While collars remain the best option for collecting long-term, high-resolution movement data [44], fur-mounted tags offer promise for shorter-term applications. For instance, fur tags may be used to study the movements and behaviours of polar bears during particularly important periods, such as the spring hyperphagia and mating seasons, transition on and off the sea ice, and during the ice-free season. Short-term monitoring of subadult and adult males may further clarify sex- and age-class-related differences in movement characteristics, including home range size and habitat selection. Further, fur tags may be well suited for use in mitigation of human-bear conflicts. Bears captured near human settlements could be equipped with the temporary tags to monitor their proximity to people and infrastructure, allowing conservation staff to intercept the bears and prevent recidivist encounters. GPS collars are poorly suited for this singular task because most bears involved in conflicts are subadult and adult males [69, 70, 108, 109]. Fur-mounted tags are also less expensive than GPS collars, thereby allowing for monitoring of more bears for the same cost. Fur tags offer promise as a safe, less expensive, shorter-term means of monitoring the movements of free-ranging polar bears for purposes of both applied scientific research and mitigating human-bear conflicts.
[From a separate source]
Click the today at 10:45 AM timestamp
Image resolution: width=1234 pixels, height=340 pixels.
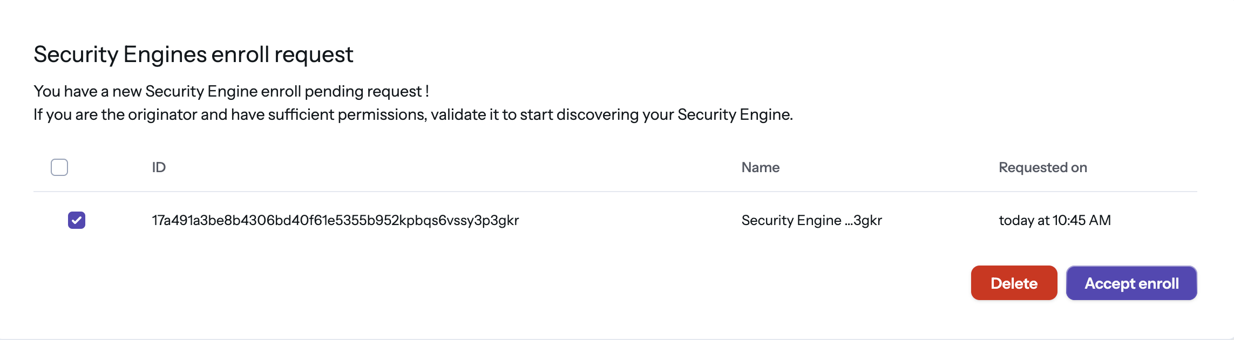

Further refinement and testing of fur tag designs may improve their reliability. Our results demonstrate that increasing the number of attachment points, along with use of suitable supplementary adhesive, ought to increase mean retention times. Further tests may also be used to evaluate their suitability for use on other age classes. Tracking bears other than adult females is important for broadening understanding of critical aspects of the species’ habitat use and behaviour, particularly as the Arctic warms in response to ongoing climate change. Current estimates suggest climate-mediated changes to Arctic environments are likely to cause shifts in polar bear distribution and habitat selection, and result in higher rates of human-bear conflicts [23, 70, 110, 111]. Therefore, along with other remote tracking technologies, including ear tags, fur-mounted tags offer a means of collecting data that will enable managers and other stakeholders to make informed decisions vital for the ongoing management and conservation of polar bears.